For approach #2 you would need to hook into offsetof()–Linux defines offsetof() as both __builtin_offsetof() and ((size_t) &((TYPE *)0)->MEMBER) in different places. The latter would transform into a GEP and shouldn’t require special casing, while the former might mean it’s not doable as an LLVM pass alone. Thinking about it now, if you wanted to implement the unoptimized version of RANDSTRUCT (where elements are randomized across cache lines) you would also need to hook into sizeof() as well. I might be missing other code constructs that would further complicate the pass approach.

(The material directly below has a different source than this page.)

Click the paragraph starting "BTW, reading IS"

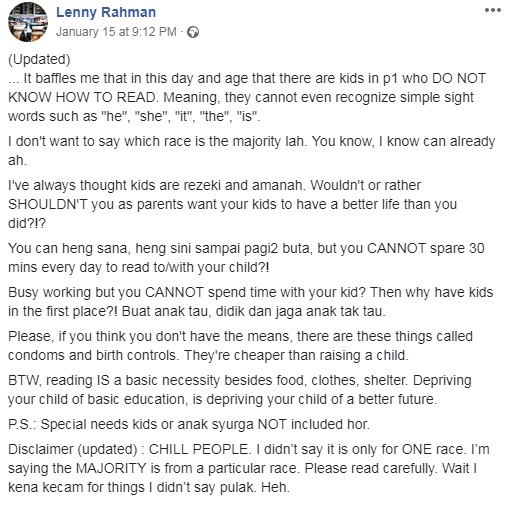click(x=240, y=390)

The very latest point you can reorder the members of a struct without imposing weird restrictions is in RecordLayoutBuilder (which is run as part of semantic analysis). After that, constant-folding of sizeof/offsetof/etc. starts happening.

-Eli

I thought a little about implementing PAX_RANDSTRUCT for clang a couple months back but I didn't get to the point where I implemented anything. My notes indicate that my two ideas at the time I left it were: (1) see if there's a point between parsing and codegen that a clang plugin could insert a TreeTransform to rewrite struct definitions, or (2) perform randomization as an LLVM pass that rewrites types and the GEPs, GVs, etc. referencing those types.

For approach #2 you would need to hook into offsetof()--Linux defines offsetof() as both __builtin_offsetof() and ((size_t) &((TYPE *)0)->MEMBER) in different places. The latter would transform into a GEP and shouldn't require special casing, while the former might mean it's not doable as an LLVM pass alone. Thinking about it now, if you wanted to implement the unoptimized version of RANDSTRUCT (where elements are randomized across cache lines) you would also need to hook into sizeof() as well. I might be missing other code constructs that would further complicate the pass approach.

The very latest point you can reorder the members of a struct without imposing weird restrictions is in RecordLayoutBuilder (which is run as part of semantic analysis). After that, constant-folding of sizeof/offsetof/etc. starts happening.

How does this work across translation units?

  -Hal

The way the gcc plugin works is that there's a global seed, generated by the build system, which is passed to the compiler. The order of a struct only varies based on the global seed and properties of the struct itself, so every translation unit will consistently shuffle a given struct the same way.

-Eli